I'll email you the log now.

December 3, 2014 at 08:41 AM

Thanks. As you mentioned, the log file there appears to be from an earlier date (Sep 20). Were you running CTA when you went to that folder? The log file should only be there if the program is running. If there is no other log file there when the CTA is running, then there is a problem going on (and probably all connected to the issue you're having).

So this is the new set of steps

Close CTA.

Delete everything in the 'log' directory.

Restart CTA

Open a large file
Scroll all the way to the end
Close that file
Reopen that file.
If it hasn't opened at the end, then before closing the application:

Go to the log directory

If there is a log file there send it to me manually.

If there isn't a log file there, let me know.

Thanks.

December 3, 2014 at 09:00 AM

Imron,

To confirm, CTA was closed earlier when I went to (and emailed you) the log from Sept 20.

Here's the behavior I'm seeing. When I open CTA, a new file appears in the local/ChineseTextAnalyser/logs folder. But when I close CTA, it disappears from the folder.

I followed your steps and manually emailed you the log. My computer will not allow me to upload the log file while CTA is open (probably because it is in use). So I saved a copy of the log to my desktop and emailed you that instead. It should be the same file -- it has the same name, date, and filesize.

December 3, 2014 at 09:12 AM

Yep, CTA should clean up its log file if it exits correctly. I should have mentioned the copy thing.

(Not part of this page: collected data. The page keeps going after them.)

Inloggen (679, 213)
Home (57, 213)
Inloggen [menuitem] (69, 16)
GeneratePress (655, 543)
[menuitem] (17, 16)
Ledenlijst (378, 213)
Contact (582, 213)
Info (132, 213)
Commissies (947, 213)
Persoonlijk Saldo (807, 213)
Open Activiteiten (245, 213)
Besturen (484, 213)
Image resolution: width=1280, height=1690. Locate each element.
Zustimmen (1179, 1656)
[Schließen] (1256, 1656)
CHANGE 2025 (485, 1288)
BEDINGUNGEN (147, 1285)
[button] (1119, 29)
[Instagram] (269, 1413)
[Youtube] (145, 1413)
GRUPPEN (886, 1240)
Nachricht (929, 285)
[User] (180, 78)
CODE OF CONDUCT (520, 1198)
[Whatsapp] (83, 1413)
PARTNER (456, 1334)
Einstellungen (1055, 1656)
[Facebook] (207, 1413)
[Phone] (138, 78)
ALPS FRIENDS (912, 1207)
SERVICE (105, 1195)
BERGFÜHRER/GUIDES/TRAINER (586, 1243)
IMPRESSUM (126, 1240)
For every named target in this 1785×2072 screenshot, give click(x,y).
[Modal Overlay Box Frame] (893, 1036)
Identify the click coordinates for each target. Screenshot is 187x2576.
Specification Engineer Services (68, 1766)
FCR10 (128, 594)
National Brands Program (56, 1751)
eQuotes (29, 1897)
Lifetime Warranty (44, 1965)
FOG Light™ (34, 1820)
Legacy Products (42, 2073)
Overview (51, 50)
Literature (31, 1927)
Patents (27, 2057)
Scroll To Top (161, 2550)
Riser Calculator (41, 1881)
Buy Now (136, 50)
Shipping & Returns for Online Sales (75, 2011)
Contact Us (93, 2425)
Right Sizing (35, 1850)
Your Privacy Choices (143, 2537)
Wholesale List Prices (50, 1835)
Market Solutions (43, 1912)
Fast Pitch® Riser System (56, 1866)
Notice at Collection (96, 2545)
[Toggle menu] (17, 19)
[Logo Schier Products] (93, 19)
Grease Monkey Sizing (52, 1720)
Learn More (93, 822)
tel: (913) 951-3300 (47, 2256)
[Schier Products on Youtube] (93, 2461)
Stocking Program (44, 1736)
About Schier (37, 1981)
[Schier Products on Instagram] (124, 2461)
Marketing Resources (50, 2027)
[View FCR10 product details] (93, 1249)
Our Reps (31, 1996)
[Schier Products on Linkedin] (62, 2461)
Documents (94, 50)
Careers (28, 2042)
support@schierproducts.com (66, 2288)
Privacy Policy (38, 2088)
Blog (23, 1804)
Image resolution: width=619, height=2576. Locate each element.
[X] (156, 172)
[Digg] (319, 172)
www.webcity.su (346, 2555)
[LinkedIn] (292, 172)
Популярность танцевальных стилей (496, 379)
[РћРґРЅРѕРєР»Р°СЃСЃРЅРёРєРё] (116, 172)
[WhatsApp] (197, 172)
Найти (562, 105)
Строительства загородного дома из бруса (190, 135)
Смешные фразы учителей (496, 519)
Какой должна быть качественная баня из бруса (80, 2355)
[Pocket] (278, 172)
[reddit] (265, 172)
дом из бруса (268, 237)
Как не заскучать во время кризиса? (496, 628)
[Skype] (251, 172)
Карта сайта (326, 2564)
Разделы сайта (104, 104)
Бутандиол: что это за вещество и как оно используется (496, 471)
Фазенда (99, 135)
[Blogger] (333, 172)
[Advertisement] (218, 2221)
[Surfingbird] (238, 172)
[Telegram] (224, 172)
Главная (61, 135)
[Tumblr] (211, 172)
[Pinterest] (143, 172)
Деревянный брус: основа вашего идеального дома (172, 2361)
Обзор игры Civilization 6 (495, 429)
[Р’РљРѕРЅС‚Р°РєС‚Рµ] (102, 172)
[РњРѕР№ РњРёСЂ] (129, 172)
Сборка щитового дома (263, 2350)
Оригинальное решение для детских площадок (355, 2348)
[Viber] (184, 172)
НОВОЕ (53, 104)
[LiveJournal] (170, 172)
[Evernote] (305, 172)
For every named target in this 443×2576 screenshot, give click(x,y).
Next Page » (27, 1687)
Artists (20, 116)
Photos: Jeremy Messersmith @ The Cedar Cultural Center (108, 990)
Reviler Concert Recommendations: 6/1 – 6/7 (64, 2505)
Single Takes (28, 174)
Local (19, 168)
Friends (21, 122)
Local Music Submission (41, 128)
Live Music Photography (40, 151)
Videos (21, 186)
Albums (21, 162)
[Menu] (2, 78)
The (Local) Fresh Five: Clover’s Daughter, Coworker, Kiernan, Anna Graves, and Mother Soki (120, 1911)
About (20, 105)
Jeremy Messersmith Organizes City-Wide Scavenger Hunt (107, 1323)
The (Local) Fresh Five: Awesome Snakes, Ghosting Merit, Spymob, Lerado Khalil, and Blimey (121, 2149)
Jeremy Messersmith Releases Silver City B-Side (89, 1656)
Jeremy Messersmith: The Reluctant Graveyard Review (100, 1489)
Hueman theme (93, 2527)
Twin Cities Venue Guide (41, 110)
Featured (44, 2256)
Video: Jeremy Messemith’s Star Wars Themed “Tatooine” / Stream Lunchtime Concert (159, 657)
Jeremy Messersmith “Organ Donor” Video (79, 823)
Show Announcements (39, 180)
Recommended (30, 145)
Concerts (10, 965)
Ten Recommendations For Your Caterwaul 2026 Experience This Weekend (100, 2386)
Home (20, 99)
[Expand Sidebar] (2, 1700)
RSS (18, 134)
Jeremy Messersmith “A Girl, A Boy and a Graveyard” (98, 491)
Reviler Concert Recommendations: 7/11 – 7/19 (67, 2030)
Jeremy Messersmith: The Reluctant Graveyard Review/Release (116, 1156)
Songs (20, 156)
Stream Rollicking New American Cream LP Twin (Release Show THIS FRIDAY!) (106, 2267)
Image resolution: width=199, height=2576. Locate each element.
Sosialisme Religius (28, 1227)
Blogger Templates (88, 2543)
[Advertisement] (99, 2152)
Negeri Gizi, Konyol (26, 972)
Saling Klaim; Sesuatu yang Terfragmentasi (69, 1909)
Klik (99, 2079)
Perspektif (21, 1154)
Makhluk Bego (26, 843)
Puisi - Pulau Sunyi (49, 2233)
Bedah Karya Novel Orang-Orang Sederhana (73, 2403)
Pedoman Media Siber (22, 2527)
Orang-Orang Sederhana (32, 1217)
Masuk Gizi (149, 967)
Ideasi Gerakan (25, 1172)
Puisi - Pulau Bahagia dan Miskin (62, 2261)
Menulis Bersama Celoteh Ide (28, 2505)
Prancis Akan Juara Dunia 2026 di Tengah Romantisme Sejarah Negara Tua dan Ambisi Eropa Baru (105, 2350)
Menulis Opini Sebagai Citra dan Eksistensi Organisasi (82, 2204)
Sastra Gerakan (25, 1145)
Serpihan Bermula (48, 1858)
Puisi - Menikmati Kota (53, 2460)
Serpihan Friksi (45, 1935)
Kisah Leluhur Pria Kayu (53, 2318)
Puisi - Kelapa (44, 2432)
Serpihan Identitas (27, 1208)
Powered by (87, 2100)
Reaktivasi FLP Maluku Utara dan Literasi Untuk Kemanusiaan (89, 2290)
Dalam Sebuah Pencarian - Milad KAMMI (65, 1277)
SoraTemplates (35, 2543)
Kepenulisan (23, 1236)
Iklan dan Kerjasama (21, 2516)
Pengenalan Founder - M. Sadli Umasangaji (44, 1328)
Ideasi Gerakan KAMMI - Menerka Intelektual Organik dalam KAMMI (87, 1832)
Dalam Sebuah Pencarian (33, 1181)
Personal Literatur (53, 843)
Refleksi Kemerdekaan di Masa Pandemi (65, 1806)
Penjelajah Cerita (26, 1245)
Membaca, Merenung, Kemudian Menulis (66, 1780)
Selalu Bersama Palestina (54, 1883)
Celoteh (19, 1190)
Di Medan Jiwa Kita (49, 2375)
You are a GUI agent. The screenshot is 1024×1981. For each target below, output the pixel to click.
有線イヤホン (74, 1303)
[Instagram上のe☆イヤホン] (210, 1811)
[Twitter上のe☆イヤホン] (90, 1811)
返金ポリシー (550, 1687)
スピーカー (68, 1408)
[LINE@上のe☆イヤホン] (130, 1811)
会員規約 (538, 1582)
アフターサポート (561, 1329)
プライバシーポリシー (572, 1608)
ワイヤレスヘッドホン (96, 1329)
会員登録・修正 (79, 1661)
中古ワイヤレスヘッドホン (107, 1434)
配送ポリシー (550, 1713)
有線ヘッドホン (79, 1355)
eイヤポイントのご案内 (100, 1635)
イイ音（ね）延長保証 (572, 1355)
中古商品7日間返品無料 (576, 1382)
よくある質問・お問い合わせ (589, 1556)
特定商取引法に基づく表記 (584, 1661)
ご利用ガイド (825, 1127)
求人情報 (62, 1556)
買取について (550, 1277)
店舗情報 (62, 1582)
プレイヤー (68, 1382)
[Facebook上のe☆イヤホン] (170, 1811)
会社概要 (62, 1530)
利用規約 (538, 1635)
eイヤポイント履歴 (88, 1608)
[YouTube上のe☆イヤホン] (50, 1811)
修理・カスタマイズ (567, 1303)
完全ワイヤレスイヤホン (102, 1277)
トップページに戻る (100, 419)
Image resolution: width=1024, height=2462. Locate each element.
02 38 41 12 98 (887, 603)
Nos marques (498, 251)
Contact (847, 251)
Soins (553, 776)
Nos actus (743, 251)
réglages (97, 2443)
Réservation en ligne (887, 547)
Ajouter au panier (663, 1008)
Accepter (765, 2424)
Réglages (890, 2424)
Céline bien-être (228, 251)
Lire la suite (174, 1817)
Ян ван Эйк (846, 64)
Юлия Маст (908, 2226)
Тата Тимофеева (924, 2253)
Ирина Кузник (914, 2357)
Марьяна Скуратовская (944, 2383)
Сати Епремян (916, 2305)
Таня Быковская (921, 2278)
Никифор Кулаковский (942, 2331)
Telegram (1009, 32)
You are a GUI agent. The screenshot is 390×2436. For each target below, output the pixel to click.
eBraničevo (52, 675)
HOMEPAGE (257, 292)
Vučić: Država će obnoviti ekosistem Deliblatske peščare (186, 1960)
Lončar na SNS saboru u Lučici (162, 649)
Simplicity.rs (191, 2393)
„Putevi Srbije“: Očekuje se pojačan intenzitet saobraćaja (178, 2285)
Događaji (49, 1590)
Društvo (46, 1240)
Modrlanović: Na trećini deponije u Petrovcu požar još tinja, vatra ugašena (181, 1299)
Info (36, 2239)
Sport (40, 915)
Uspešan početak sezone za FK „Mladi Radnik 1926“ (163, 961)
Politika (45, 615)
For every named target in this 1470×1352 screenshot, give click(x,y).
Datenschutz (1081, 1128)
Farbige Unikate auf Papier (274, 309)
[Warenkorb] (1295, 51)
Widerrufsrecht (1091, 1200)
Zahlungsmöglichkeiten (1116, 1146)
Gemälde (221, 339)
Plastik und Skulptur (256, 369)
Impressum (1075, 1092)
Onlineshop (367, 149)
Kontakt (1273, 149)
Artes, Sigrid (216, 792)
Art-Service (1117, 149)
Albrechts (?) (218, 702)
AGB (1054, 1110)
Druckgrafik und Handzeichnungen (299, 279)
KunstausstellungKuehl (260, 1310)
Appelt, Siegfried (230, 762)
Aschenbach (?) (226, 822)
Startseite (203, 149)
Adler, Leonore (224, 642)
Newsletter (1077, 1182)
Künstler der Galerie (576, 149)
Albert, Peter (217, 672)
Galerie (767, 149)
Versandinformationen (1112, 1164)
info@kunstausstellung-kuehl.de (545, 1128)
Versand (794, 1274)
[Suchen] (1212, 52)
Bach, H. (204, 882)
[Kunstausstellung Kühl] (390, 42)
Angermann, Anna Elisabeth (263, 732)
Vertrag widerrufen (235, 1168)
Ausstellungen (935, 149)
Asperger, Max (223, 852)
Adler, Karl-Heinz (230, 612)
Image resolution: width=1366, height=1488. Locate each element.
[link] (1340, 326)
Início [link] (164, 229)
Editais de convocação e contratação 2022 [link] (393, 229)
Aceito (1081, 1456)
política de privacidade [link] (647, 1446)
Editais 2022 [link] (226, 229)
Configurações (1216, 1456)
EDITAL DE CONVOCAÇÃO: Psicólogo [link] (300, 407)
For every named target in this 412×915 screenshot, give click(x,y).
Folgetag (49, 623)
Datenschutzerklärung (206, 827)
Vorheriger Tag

Anyway, I've found the problem. It seems the file position thing isn't working for GB files and the file you opened in GB. Probably this is being caused because internally CTA only deals with UTF8, and so for GB files it converts it to UTF8 and stores it as a temporary file and then works with that temporary file and something is getting messed up then when saving the offset.

I'll fix that in the next version, but as a quick temporary solution:

Open the file

Ctrl-A to select the entire file

Ctrl-C to copy the entire file

Ctrl-V to paste the entire file to a new tab.

Close the tab and save the file. This will save a utf8 version.

Then, in the future use the utf8 version rather than the GB version.

December 3, 2014 at 09:25 AM

Imron,

Wow, that was fast! The files are now opening from where I closed them. Thanks :-)

A reminder that sending logs from the "send feedback" option is still causing the program to crash to desktop. And as mentioned above, when looking up words close to the right margin, the dictionary popup appears partly off screen.

December 3, 2014 at 09:45 AM

Yep, am investigating the crash, and the dictionary popup off-screen is something I've added to my todo list.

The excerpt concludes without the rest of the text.